Porque cuando yo me planteo qué debo hacer (que es la pregunta relevante en ética) me la suda lo que opinen todos los demás, salvo que me convenzan con razonamientos, y no con la idea de que todos lo hacemos así.
¿De qué saber nos hace siempre libres si estamos obligados para sentirnos libres tratar siempre de saber en vez de, pongamos, intuir?
No entiendo bien la pregunta, pero si voy encaminado en mi imaginación, te diría, primero, que intuir es conocer (aunque ahora tendríamos que definir "intuir"), y no se puede decir "estar obligado" a algo que corresponde a la propia naturaleza. Igual que la planta no está obligada a creer (es una malísima interpretación) el hombre no está obligado a, sino que quiere, conocer.
¿cómo sabes que lo pensado NO manipula si para demostrarlo sólo puedes pensarlo?
No lo sé, pero estoy seguro de que nadie puede hacer otra cosa que pensar, y que uno se sale del tiesto cuando plantea "hipótesis" inconcebibles.

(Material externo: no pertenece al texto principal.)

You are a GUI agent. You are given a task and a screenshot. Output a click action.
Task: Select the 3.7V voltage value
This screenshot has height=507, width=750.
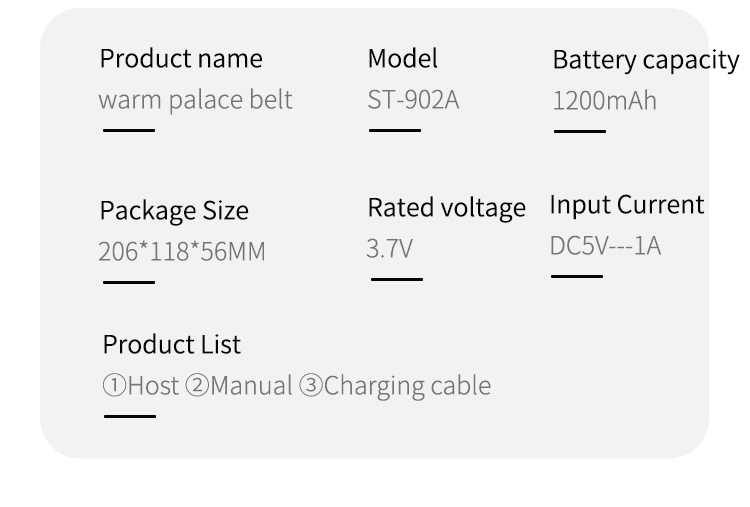click(390, 249)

¿Hubieras cambiado de actitud moral con los animales de no haberles visto sufrir nunca?
No vi a los aztecas sacrificados, pero me parece horrible. De todas maneras, yo no niego que ver sea parte de conocer: para las cosas a las que atañe, lo es (a diario uso mis ojos).
Héctor,
ResponderEliminaren mi comentario anterior, tras el tercer párrafo debería ir citado tu texto:
¿Por qué sabes que estoy aquí para convencerTE y no para convercerME mejor o para simplemente matar el tiempo?